To explore some of the issues in these cases, FoodNavigator-USA first spoke to Adam Fox, partner at Squire Patton Boggs; and David Kwasniewski, an attorney at BraunHagey & Borden (who are not representing any of the defendants in these cases).

We began by looking at the levels of heavy metals referenced in the lawsuits. To support claims that defendants’ brands contain dangerous levels of heavy metals, for example, all of the lawsuits​​ cite test results outlined in the recent congressional report​​, while some also reference ​a 2019 report called Healthy Babies, Bright Futures​​.

But will it be hard for plaintiff’s attorneys – who don’t appear to have done any of their own testing yet – to show that the specific products purchased by their clients contained the same levels of heavy metals referenced in the above reports? 

Other putative class action lawsuits have attempted to base their allegations on third party studies,” ​noted Fox. ​”But it is a risky strategy because the failure of the studies to be precisely on point, to follow a robust scientific method, and to rule out potential limitations can potentially doom the plaintiffs’ case.”

Kwasniewski added: “Plaintiffs’ attorneys’ failure to conduct their own testing could easily prove fatal to their claims, particularly because it is entirely unclear what trace amounts of heavy metals consumers would tolerate in food.”

‘Virtually everything that grows in the ground or breathes the air will accumulate some small amount of heavy metals’

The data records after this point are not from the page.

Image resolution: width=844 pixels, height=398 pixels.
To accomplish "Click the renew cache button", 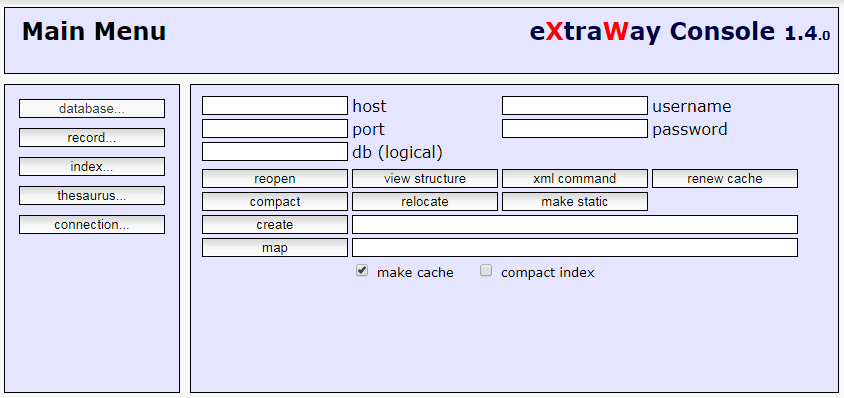I will coord(725,178).
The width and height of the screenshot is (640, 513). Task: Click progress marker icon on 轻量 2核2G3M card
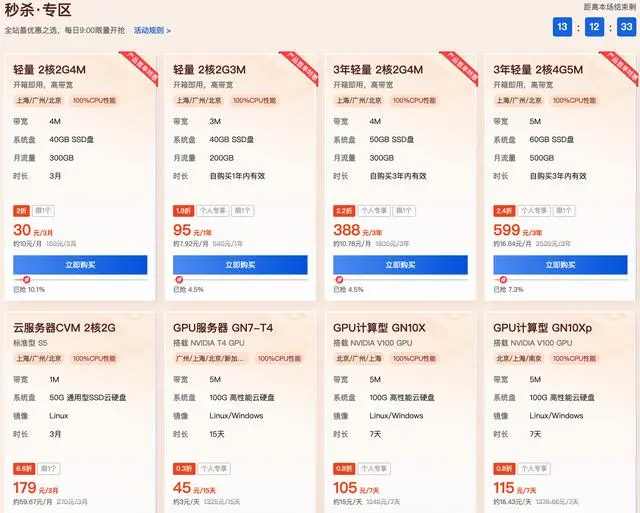179,280
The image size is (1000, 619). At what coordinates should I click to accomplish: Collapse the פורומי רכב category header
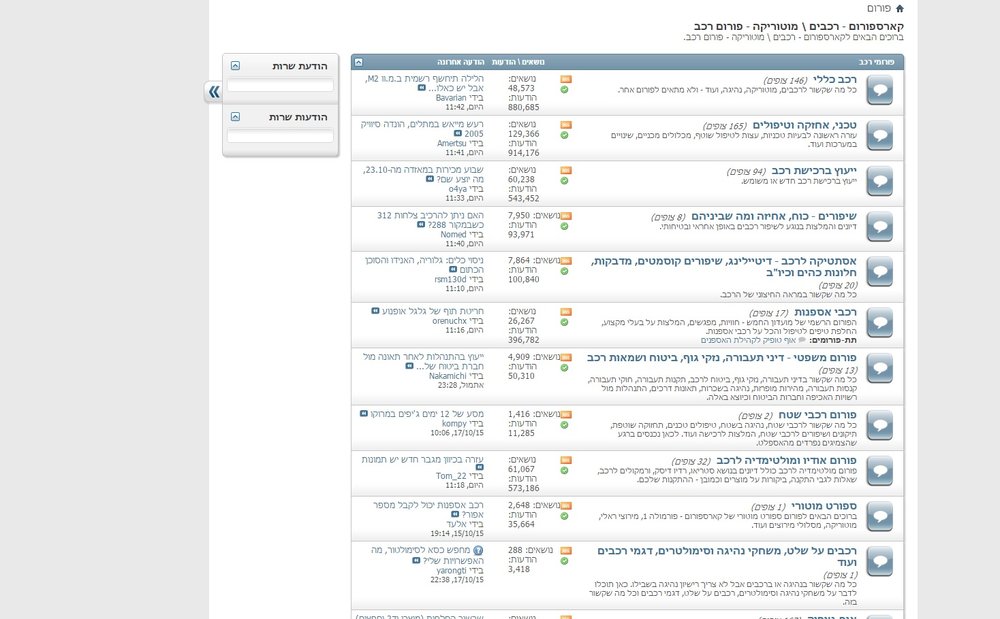(358, 62)
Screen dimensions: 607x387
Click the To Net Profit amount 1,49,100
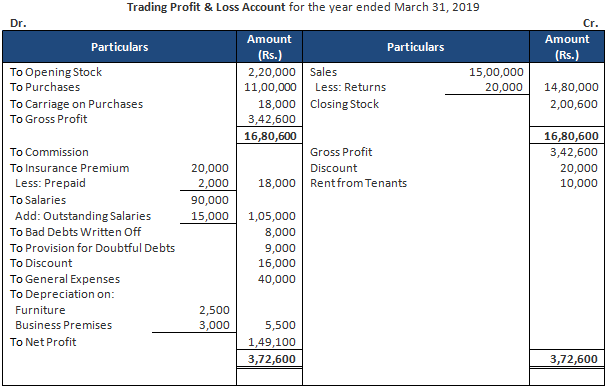click(272, 342)
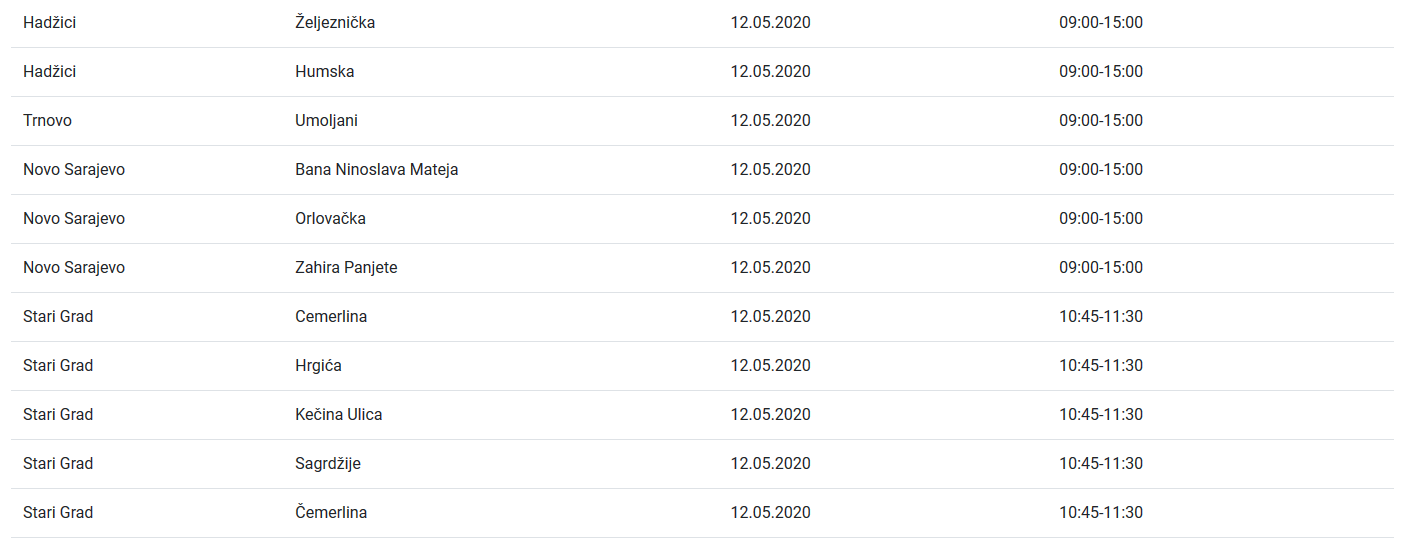The height and width of the screenshot is (539, 1414).
Task: Click the date in the Umoljani row
Action: [x=770, y=120]
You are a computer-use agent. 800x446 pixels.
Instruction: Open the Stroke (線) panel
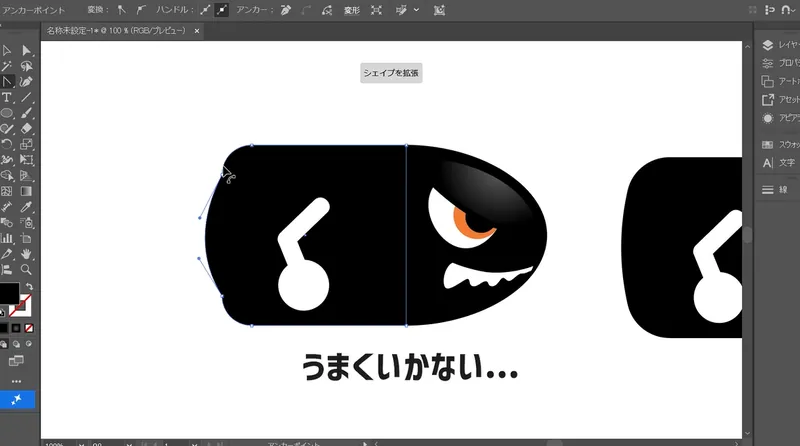pos(768,189)
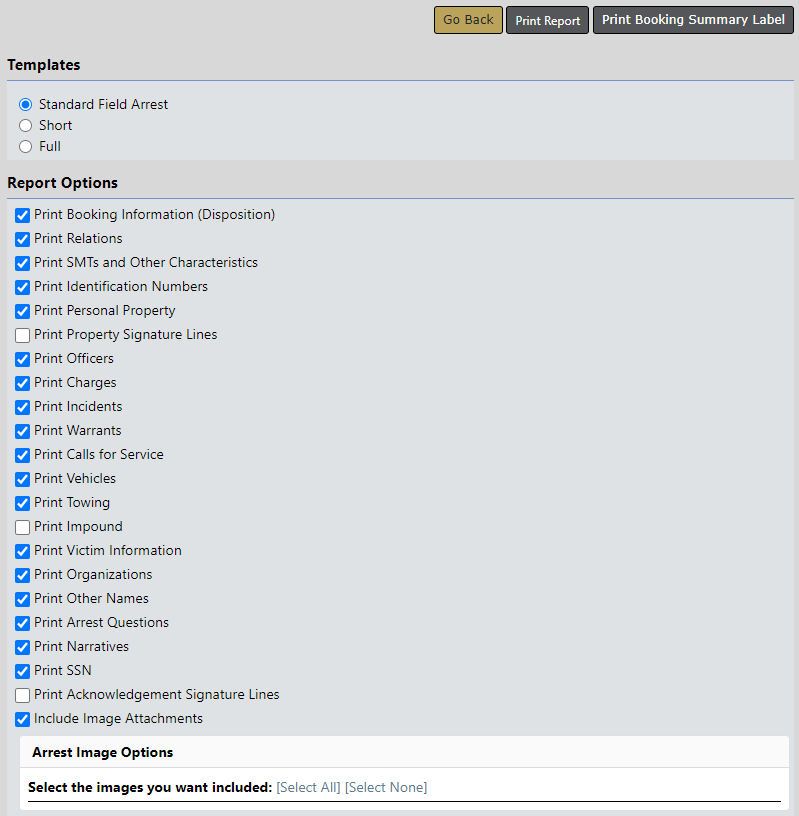Click Print Booking Summary Label button
Image resolution: width=799 pixels, height=816 pixels.
(693, 20)
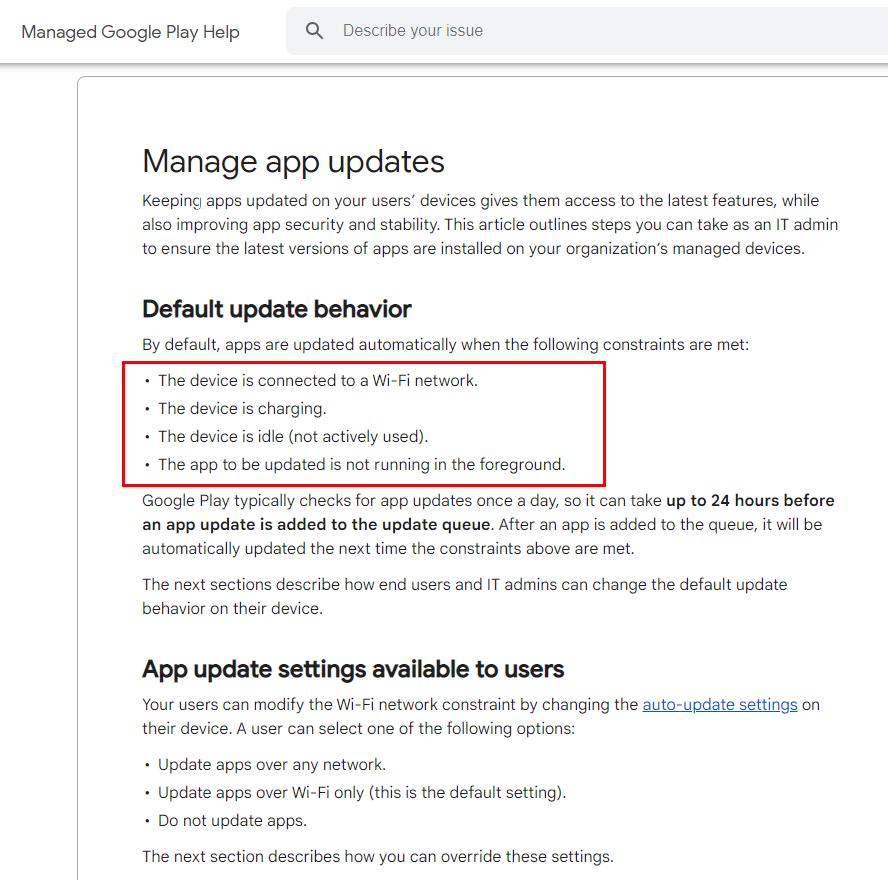Image resolution: width=888 pixels, height=880 pixels.
Task: Click the 'not running in the foreground' bullet
Action: coord(361,464)
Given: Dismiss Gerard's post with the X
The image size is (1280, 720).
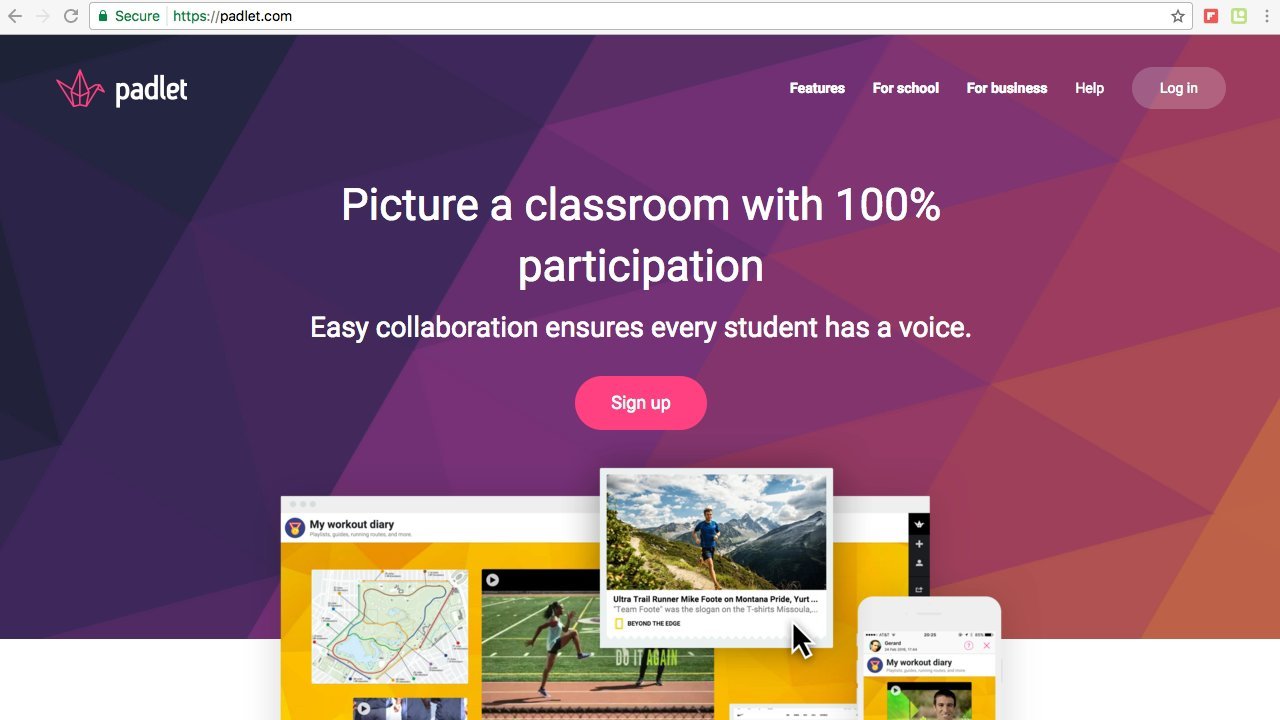Looking at the screenshot, I should click(987, 645).
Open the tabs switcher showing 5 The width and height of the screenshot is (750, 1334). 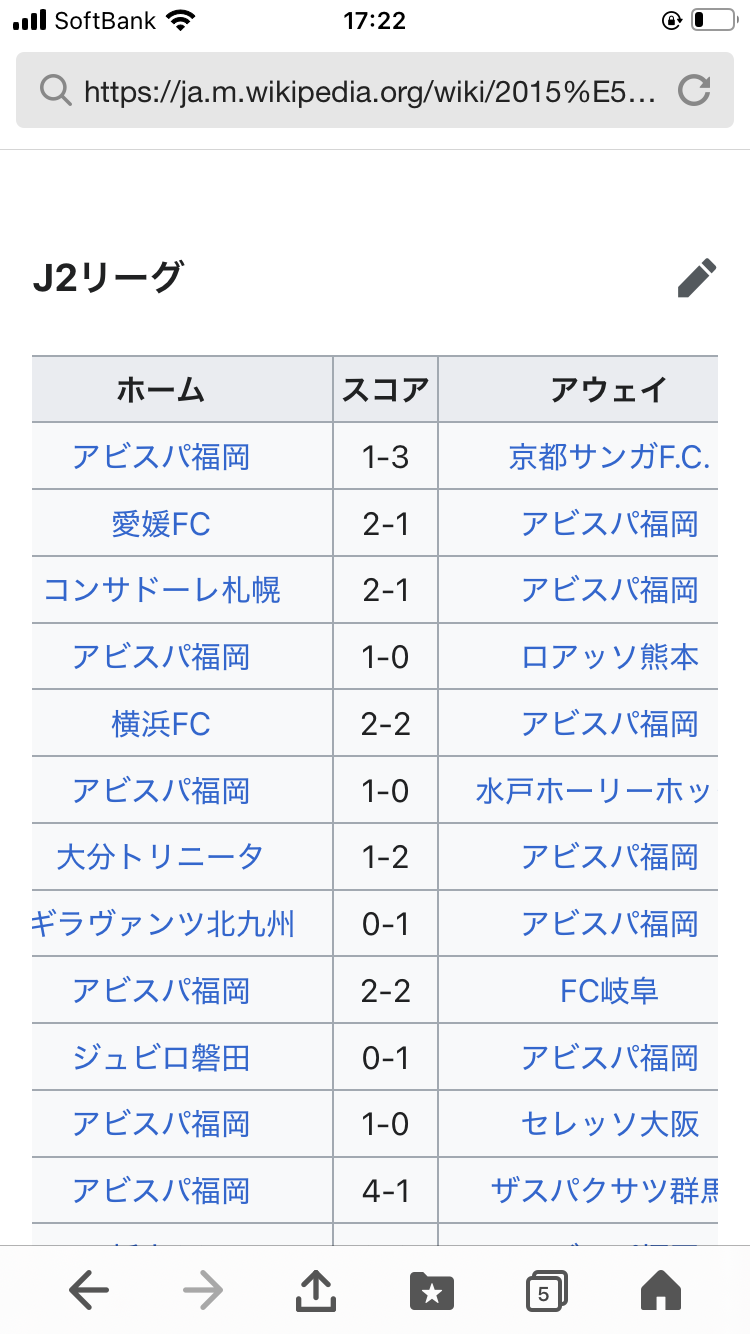546,1291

As for the argument that consumers paid over the odds for the baby foods in question (which is relevant when trying to determine potential damages), said Kwasniewski, “Virtually everything that grows in the ground or breathes the air will accumulate some small amount of heavy metals. This will make it challenging for plaintiffs to proceed on a price premium theory, because there will be no comparator product that is completely free of heavy metals.”